William T. Vollmann, «The Rifles»: A Critical Study
Edited By Françoise Palleau-Papin
This study of a novel by William T. Vollmann offers a port of entry into his fiction. Like other titles from his planned «Seven Dreams» collection, The Rifles deconstructs the historical novel. Following in the steps of the nineteenth-century English explorer John Franklin, the contemporary American character Subzero risks his life in the Arctic, looking for a way to transcend the history of colonization and his personal limitations. He ventures out on the permafrost of his memory, both private and collective, haunted by history as he revisits the Gothic genre. Deploying the poetry of an anachronistic errand into the white wilderness of snow and ice, in the wake of Herman Melville’s Captain Ahab and Edgar Allan Poe’s Arthur Gordon Pym, the narrator plays with avatars of the author as an explorer, a historian, a cartographer and a sketch-artist to encounter otherness, whether Inuit women or men, or fellow travelers who exchange with the authorial figure in his search for meaning. This critical analysis uses close-reading, ecocriticism, cultural studies and comparative literature to examine an innovative novel of the post-postmodern canon, by one of the finest contemporary American authors.

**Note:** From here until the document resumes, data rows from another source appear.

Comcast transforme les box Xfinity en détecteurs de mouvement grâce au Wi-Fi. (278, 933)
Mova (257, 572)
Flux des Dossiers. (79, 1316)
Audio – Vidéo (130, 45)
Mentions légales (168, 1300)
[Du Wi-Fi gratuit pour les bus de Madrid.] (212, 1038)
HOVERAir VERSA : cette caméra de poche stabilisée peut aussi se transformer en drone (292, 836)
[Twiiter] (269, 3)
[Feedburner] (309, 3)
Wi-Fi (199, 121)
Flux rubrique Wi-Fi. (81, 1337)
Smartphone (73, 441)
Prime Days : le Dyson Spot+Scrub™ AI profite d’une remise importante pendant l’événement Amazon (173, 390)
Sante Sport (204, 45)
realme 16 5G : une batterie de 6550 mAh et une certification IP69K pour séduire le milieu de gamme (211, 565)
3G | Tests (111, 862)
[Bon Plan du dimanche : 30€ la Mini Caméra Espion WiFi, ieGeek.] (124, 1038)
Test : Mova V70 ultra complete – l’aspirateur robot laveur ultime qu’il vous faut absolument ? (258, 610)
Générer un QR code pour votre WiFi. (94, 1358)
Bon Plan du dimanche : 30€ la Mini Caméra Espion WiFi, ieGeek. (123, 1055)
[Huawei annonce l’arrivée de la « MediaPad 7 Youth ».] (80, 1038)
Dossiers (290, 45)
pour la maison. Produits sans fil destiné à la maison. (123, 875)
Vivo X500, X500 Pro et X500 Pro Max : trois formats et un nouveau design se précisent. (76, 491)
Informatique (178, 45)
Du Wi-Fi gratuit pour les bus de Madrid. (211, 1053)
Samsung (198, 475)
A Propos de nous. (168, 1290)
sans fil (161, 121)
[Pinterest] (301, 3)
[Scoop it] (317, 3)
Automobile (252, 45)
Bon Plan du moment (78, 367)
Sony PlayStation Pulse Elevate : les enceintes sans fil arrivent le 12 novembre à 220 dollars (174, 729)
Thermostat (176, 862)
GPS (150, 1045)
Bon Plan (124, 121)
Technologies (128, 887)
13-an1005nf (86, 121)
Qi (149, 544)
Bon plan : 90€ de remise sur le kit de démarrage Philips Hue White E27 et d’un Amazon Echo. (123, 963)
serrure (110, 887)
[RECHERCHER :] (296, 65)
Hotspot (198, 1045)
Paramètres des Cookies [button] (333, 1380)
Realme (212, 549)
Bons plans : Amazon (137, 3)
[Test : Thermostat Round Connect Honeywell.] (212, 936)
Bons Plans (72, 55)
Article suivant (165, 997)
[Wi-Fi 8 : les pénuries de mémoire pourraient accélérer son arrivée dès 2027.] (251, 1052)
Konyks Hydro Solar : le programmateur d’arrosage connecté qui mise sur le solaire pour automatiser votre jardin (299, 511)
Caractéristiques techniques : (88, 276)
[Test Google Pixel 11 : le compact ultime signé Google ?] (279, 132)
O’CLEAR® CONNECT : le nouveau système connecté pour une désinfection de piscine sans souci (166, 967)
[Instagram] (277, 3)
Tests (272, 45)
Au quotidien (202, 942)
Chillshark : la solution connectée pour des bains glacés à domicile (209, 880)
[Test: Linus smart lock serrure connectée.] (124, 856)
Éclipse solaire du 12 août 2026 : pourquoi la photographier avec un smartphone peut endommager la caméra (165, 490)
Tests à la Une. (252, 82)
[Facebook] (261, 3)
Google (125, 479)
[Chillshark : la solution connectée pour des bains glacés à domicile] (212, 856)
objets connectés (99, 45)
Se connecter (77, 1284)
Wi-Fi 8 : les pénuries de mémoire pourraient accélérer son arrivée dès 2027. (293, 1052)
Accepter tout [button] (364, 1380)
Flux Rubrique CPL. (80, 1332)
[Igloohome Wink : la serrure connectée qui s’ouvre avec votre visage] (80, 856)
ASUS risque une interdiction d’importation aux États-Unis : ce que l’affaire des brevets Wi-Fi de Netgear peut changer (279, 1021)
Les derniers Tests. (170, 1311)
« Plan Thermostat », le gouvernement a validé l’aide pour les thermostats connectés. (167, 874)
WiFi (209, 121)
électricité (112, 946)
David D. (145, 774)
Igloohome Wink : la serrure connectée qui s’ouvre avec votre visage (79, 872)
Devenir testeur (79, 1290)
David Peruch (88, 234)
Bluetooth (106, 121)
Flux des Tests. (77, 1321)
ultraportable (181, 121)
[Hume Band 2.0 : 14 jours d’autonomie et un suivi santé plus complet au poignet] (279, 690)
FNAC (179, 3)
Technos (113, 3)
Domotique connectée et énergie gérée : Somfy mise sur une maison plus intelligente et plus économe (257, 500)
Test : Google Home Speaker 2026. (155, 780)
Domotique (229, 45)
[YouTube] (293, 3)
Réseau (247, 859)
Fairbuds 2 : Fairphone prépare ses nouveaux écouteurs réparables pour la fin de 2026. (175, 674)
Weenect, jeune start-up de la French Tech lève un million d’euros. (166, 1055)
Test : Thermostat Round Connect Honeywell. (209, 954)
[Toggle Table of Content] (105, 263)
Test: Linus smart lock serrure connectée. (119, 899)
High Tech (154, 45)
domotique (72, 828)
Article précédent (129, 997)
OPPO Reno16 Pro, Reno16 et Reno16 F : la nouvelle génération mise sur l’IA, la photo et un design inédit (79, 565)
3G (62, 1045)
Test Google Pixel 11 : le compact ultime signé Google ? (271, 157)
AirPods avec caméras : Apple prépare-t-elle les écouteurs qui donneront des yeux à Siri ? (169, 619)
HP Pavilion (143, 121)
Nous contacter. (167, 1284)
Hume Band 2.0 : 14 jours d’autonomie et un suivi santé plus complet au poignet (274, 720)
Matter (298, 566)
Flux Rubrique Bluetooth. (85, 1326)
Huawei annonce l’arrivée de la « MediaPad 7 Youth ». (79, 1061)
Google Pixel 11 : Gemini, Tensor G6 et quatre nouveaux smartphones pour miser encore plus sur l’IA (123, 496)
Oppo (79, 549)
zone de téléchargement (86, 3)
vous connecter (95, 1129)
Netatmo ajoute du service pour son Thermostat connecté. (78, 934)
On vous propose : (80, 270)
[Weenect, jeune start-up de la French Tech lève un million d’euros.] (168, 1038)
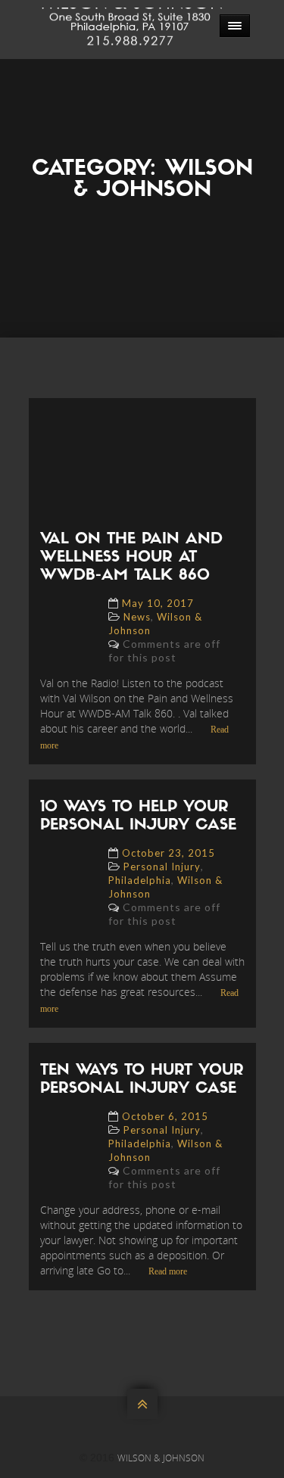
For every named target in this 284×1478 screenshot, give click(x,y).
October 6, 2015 (165, 1116)
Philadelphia (139, 880)
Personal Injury (162, 866)
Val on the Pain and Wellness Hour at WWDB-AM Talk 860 (131, 557)
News (137, 617)
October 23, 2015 (168, 853)
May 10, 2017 (158, 603)
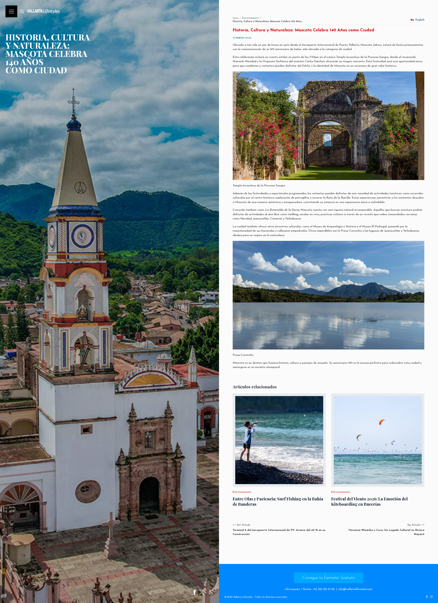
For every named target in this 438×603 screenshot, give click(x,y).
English (419, 20)
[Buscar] (22, 11)
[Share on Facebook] (194, 592)
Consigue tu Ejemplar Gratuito (328, 578)
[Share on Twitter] (201, 592)
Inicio (235, 18)
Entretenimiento (250, 18)
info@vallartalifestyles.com (355, 589)
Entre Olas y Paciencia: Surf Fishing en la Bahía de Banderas (278, 501)
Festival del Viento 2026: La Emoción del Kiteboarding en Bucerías (369, 501)
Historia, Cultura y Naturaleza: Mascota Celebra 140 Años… (268, 21)
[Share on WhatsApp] (211, 592)
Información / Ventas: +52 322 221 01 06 (310, 589)
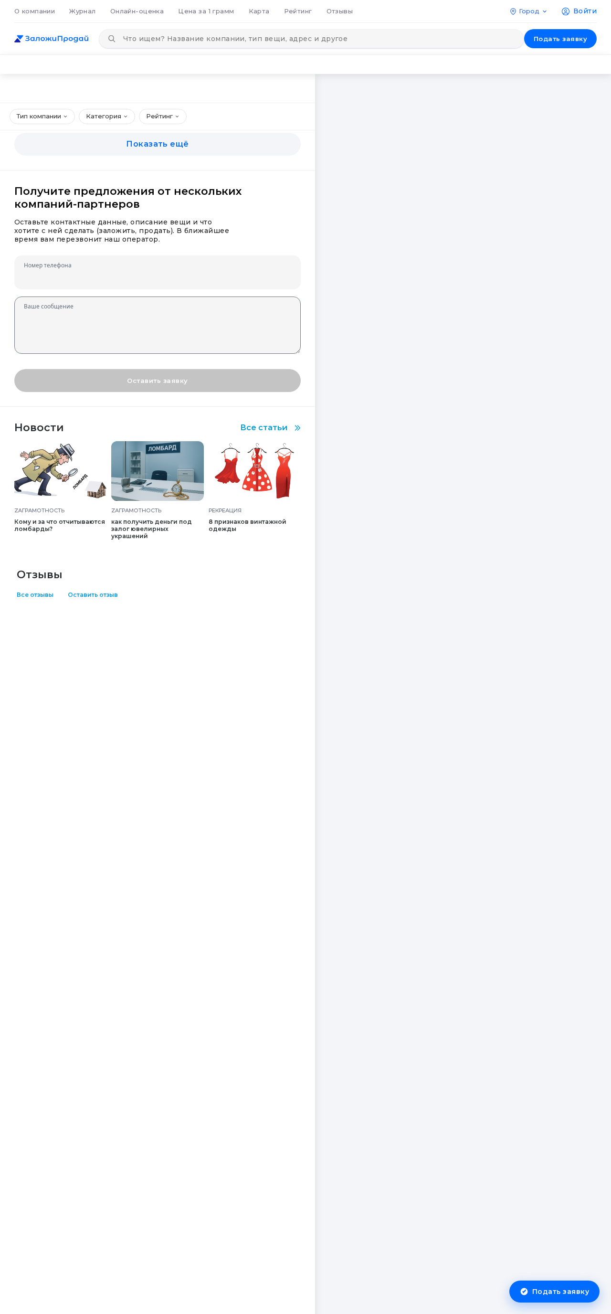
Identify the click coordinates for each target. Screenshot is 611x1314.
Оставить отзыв (93, 594)
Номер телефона (48, 265)
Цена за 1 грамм (206, 11)
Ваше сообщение (49, 306)
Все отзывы (35, 594)
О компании (34, 11)
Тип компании (39, 116)
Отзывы (340, 11)
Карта (259, 11)
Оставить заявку (157, 380)
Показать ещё (157, 143)
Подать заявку (560, 38)
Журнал (82, 11)
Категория (103, 116)
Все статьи (263, 427)
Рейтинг (298, 11)
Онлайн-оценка (137, 11)
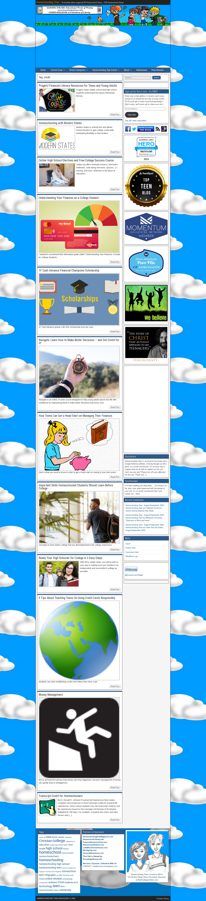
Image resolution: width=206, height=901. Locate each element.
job (58, 875)
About (126, 70)
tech (76, 882)
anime (41, 837)
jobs (61, 875)
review (57, 878)
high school (54, 848)
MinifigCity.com (90, 850)
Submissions (141, 70)
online (49, 878)
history (66, 849)
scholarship (67, 879)
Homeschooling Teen (47, 2)
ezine (60, 845)
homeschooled (67, 853)
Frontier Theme (163, 898)
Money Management (51, 694)
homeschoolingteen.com (146, 148)
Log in (128, 544)
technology (45, 886)
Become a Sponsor (91, 863)
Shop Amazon (157, 70)
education (44, 844)
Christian (45, 841)
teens (56, 890)
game (65, 845)
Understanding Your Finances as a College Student (69, 198)
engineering (54, 845)
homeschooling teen (50, 867)
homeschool (50, 852)
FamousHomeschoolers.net (95, 842)
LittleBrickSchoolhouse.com (95, 848)
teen (56, 886)
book (54, 837)
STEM (60, 882)
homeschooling (51, 860)
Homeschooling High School (104, 70)
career (61, 837)
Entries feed (130, 548)
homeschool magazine (54, 871)
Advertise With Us (109, 863)
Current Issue (57, 70)
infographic (50, 875)
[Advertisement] (103, 46)
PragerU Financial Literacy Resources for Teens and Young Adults (78, 85)
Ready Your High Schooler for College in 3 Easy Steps (70, 558)
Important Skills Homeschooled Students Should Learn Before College (76, 487)
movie (42, 879)
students (68, 882)
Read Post (115, 114)
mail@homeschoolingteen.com (104, 866)
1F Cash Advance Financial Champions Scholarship (69, 270)
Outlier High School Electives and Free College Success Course (76, 160)
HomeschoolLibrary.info (93, 839)
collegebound (70, 841)
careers (68, 837)
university (65, 889)
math (71, 875)
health (42, 848)
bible (49, 837)
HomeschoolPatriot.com (93, 845)
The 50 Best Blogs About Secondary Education (147, 877)
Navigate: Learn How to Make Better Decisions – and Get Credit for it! (79, 341)
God (70, 845)
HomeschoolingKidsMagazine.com (98, 837)
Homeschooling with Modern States (60, 123)
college (59, 840)
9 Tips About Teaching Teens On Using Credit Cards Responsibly (77, 598)
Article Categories (77, 70)
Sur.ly (151, 154)
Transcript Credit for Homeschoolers (61, 796)
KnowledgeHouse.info (92, 859)
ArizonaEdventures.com (93, 853)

Chapter IV: Narrative Voices
Reading The Rifles may be quite a chaotic experience for those who expect a smooth journey through the legends of Captain Franklin and his crew. There can be no doubt that William T. Vollmann’s project is not that of writing a historical novel. Combining fiction with historical events, the writer challenges any categorization of his book. To quote his own terms, Vollmann wants to offer his reader a “symbolic history”, which is more akin to a vision than a historical account; a collection of tales narrated by a teller rather than a historian. Questioning the relation between history and truth, Vollmann is concerned with the way literature mediates the past. As a way to protest against a one-way perspective on history, the author suggests parallel and fictitious discourses on the past. The point of this chapter is to prove that these variations on the past are made possible by the constant confusion and multiplication of narrative voices.